Open Access
ARTICLE
Fire Hawk Optimizer with Deep Learning Enabled Human Activity Recognition
1 Department of Information Systems, College of Computer Engineering and Sciences, Prince Sattam bin Abdulaziz University, Al-Kharj, 16273, Saudi Arabia
2 Department of Information Technology, College of Computers and Information Technology, Taif University, Taif P.O. Box 11099, Taif, 21944, Saudi Arabia
* Corresponding Author: Mrim M. Alnfiai. Email:
Computer Systems Science and Engineering 2023, 45(3), 3135-3150. https://doi.org/10.32604/csse.2023.034124
Received 06 July 2022; Accepted 27 August 2022; Issue published 21 December 2022
Abstract
Human-Computer Interaction (HCI) is a sub-area within computer science focused on the study of the communication between people (users) and computers and the evaluation, implementation, and design of user interfaces for computer systems. HCI has accomplished effective incorporation of the human factors and software engineering of computing systems through the methods and concepts of cognitive science. Usability is an aspect of HCI dedicated to guaranteeing that human–computer communication is, amongst other things, efficient, effective, and sustaining for the user. Simultaneously, Human activity recognition (HAR) aim is to identify actions from a sequence of observations on the activities of subjects and the environmental conditions. The vision-based HAR study is the basis of several applications involving health care, HCI, and video surveillance. This article develops a Fire Hawk Optimizer with Deep Learning Enabled Activity Recognition (FHODL-AR) on HCI driven usability. In the presented FHODL-AR technique, the input images are investigated for the identification of different human activities. For feature extraction, a modified SqueezeNet model is introduced by the inclusion of few bypass connections to the SqueezeNet among Fire modules. Besides, the FHO algorithm is utilized as a hyperparameter optimization algorithm, which in turn boosts the classification performance. To detect and categorize different kinds of activities, probabilistic neural network (PNN) classifier is applied. The experimental validation of the FHODL-AR technique is tested using benchmark datasets, and the outcomes reported the improvements of the FHODL-AR technique over other recent approaches.Keywords
Usability and Human-Computer Interaction (HCI) are main aspects of the system development processes for enhancing and improving system facilities and for satisfying necessities and needs of users [1]. HCI would support users, designers, and analysts in identifying the requirements of system from graphics, text style, color, fonts, and layout whereas usability would verify if the mechanism was easy to use, efficient, easy to learn, utility, easy to evaluate, easy to remember, and safe practical visible and offer job satisfaction to users [2]. HCI becomes a sub-field in computer science that deals with the study of the communication among people computers and users and the implementation, design, and evaluation of user interfaces for computer systems that were receptive to the user’s habits and needs. It was a multidisciplinary domain, that involves design, computer science, and behavioral sciences. The main goal of HCI was to make computer systems user-friendly and highly usable [3]. Users communicate with computer system via user interfaces, that has software and hardware which offers means of input, permitting users for manipulating the output and system, permitting the system for providing data to the end-user [4]. The evaluation, design, and application of interfaces was been main aim of HCI. It can be identified in HCI whose good interface model presupposes a better theory or method of HCI, and that’s why a theory must depend in large part on a theory of human cognition for modelling the cognitive process of users communicating with computer systems [5]. Different fields of HCI are displayed in Fig. 1.

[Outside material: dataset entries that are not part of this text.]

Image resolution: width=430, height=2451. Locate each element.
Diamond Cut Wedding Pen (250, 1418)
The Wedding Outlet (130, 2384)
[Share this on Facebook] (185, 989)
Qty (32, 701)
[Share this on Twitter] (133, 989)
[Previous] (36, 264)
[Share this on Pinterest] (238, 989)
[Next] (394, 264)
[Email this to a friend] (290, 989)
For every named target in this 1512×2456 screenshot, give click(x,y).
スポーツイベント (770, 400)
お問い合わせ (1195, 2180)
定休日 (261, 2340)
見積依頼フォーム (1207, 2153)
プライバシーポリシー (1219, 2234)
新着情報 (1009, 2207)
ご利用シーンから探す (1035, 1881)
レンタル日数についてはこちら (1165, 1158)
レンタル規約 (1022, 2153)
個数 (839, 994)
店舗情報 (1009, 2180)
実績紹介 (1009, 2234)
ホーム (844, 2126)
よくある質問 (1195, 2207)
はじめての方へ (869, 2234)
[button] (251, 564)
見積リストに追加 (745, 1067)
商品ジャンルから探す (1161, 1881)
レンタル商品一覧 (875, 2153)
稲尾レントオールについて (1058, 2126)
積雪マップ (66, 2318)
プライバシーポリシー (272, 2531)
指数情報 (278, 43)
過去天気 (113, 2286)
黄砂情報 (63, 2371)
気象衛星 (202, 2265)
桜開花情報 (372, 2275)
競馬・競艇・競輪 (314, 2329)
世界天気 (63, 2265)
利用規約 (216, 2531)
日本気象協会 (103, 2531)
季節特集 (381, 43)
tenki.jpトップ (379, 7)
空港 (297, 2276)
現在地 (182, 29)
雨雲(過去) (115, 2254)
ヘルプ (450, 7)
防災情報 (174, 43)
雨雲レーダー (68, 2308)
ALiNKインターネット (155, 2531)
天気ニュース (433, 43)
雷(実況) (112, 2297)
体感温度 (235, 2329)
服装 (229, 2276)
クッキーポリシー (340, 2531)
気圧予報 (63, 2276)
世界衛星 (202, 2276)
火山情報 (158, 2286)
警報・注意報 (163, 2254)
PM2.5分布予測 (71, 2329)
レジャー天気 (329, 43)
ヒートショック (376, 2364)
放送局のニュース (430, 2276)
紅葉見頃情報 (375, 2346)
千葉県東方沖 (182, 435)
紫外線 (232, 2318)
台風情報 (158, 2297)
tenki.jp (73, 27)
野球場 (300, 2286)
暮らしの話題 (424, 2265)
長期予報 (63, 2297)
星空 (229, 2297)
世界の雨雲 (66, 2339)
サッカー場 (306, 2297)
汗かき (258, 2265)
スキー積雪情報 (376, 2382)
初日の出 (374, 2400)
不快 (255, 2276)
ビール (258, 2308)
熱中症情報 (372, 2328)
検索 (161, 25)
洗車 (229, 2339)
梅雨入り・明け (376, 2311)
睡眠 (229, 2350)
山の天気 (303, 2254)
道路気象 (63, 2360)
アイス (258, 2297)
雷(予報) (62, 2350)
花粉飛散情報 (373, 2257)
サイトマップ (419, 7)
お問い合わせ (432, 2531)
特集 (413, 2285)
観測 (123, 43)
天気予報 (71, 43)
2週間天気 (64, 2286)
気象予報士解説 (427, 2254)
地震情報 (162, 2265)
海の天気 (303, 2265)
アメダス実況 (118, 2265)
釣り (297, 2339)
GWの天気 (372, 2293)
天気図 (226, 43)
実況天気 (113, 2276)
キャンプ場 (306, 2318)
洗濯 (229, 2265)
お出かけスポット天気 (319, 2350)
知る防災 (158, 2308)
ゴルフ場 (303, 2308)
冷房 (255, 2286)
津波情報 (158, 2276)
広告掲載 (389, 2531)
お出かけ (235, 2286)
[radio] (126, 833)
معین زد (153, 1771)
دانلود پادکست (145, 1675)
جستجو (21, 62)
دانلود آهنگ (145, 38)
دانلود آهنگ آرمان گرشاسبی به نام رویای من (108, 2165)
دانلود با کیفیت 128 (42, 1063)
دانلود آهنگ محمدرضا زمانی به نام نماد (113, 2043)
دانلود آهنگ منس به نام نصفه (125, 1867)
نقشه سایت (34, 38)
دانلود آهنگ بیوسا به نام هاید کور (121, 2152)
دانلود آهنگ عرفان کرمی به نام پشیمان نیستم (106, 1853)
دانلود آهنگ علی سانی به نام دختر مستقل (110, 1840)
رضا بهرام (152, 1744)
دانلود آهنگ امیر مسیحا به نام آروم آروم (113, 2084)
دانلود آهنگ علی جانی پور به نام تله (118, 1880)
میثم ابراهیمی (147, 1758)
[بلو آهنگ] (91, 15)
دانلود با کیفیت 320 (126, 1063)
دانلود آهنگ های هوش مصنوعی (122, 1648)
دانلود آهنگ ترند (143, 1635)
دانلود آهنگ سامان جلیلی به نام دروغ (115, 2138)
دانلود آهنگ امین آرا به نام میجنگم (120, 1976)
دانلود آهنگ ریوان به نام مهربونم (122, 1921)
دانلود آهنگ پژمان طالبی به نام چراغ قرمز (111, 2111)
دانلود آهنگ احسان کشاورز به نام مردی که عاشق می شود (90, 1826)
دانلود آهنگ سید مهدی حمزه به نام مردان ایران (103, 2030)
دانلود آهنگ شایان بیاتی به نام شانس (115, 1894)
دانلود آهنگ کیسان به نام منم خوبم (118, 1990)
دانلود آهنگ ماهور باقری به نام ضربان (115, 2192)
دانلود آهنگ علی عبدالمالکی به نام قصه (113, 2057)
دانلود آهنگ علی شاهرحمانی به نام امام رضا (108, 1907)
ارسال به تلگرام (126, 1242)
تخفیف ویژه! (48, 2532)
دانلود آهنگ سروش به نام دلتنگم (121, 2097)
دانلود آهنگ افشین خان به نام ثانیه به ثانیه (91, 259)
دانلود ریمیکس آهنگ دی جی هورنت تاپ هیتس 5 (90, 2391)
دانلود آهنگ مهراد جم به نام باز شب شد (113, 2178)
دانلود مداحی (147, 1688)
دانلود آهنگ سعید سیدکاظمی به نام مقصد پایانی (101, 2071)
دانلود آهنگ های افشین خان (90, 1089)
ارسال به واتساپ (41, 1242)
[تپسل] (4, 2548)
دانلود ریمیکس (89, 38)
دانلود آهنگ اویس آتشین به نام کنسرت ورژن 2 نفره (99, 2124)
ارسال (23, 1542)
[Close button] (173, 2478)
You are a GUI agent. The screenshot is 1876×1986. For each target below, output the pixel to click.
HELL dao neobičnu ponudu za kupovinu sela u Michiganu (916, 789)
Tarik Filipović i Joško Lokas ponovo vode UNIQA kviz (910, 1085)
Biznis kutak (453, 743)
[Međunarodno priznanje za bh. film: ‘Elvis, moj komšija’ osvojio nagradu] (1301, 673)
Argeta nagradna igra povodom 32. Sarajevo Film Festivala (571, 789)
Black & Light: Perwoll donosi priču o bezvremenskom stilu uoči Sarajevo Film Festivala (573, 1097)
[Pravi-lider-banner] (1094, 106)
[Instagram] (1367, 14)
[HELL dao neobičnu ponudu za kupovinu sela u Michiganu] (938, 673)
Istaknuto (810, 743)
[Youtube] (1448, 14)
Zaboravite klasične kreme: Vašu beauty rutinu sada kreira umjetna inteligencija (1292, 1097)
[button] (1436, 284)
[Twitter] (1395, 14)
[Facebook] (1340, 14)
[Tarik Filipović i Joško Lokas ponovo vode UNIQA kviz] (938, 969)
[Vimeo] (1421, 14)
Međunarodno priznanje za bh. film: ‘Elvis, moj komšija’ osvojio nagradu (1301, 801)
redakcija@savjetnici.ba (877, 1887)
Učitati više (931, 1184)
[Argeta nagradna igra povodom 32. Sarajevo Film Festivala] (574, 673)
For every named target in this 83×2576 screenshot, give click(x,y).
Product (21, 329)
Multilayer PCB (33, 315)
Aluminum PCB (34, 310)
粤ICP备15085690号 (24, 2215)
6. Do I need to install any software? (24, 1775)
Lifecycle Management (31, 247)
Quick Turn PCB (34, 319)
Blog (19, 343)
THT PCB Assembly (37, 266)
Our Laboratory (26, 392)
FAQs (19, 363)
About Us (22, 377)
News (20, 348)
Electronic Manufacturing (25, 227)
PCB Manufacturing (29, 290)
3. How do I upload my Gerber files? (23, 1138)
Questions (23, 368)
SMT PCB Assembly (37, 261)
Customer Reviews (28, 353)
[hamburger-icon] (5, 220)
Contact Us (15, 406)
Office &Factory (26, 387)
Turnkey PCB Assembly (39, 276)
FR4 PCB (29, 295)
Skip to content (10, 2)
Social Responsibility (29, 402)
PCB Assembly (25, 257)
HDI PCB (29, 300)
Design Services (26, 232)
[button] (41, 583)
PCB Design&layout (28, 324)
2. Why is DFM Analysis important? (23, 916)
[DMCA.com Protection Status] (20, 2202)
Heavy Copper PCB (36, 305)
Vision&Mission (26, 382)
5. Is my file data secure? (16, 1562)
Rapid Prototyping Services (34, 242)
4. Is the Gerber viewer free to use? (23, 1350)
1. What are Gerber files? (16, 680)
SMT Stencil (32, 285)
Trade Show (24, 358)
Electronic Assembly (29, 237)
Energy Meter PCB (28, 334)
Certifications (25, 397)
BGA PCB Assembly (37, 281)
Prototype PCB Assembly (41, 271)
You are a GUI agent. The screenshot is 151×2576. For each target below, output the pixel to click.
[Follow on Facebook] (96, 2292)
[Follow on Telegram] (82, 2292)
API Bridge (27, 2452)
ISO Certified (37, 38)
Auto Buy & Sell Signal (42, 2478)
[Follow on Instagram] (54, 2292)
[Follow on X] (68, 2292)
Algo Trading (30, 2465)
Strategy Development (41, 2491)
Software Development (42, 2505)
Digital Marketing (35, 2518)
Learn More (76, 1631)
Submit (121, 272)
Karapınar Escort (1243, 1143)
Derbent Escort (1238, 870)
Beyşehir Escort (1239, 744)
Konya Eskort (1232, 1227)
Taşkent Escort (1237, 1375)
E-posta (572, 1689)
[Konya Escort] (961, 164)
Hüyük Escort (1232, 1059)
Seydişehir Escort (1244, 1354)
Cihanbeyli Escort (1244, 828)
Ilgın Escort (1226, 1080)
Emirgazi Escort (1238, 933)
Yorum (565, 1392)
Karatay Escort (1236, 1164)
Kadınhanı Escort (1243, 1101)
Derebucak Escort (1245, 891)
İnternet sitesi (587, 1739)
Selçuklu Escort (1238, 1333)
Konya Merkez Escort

Human activity recognition (HAR) serves an important role in human-to-human communication and inter-personal relationships. The reason behind offering information regarding the identity of an individual, their psychological state, and personality, it becomes tough for extraction [6]. The human capacity for recognizing another individual’s actions becomes one chief subjects of research in the scientific regions of machine learning (ML) and computer vision (CV). So, in this research, many applications, which include robotics, video surveillance systems, and human-computer interaction for human behavior characterization, need multiple activity recognition mechanisms [7].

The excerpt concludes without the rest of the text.